## Set exercise 1
Answer these questions about the text on the song "I Never Felt Like This Before":
(a) In what month and year was the song released?
(b) Which album was it the lead single from?
(c) What two words did James Hamilton from Music Week RM Dance Update use to describe it?

"I Never Felt Like This Before" is a song by British singer-songwriter Mica Paris. Released in March 1993 as the lead single from her third studio album, Whisper a Prayer (1993), it became her second top-20 hit on the UK Singles Chart and the highest-placing release from the album.

Critical reception
Pan-European magazine Music & Media wrote, "Together with Walden, Paris has "Americanised" her sound considerably. Now we all know who Whitney's main competitor will be." Head of music Clive Dickens at Chiltern Network/UK said, "This is a returning to form by Mica Paris, who always had a lot of credit here. Walden managed to get the very best out of her. It's an exceptional song that should have wide appeal. It should cross over from dance to hot ACE and EHR. It's a really great record to start the hour with." James Hamilton from Music Week RM Dance Update described it as a "sultry wailer".

## Set exercise 2
Rewrite the records starting at the line containing "At what coordinates" and ending with the last line of the records, requests included. Multiply each coordinate in the answers by 0.65 and round to whole numbers, with halves rounded up.

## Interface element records
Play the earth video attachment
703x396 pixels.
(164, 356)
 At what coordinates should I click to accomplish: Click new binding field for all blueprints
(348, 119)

## Full solution 1
(a) March 1993
(b) Whisper a Prayer
(c) "sultry wailer"

## Full solution 2
 At what coordinates should I click to accomplish: Click new binding field for all blueprints
(226, 77)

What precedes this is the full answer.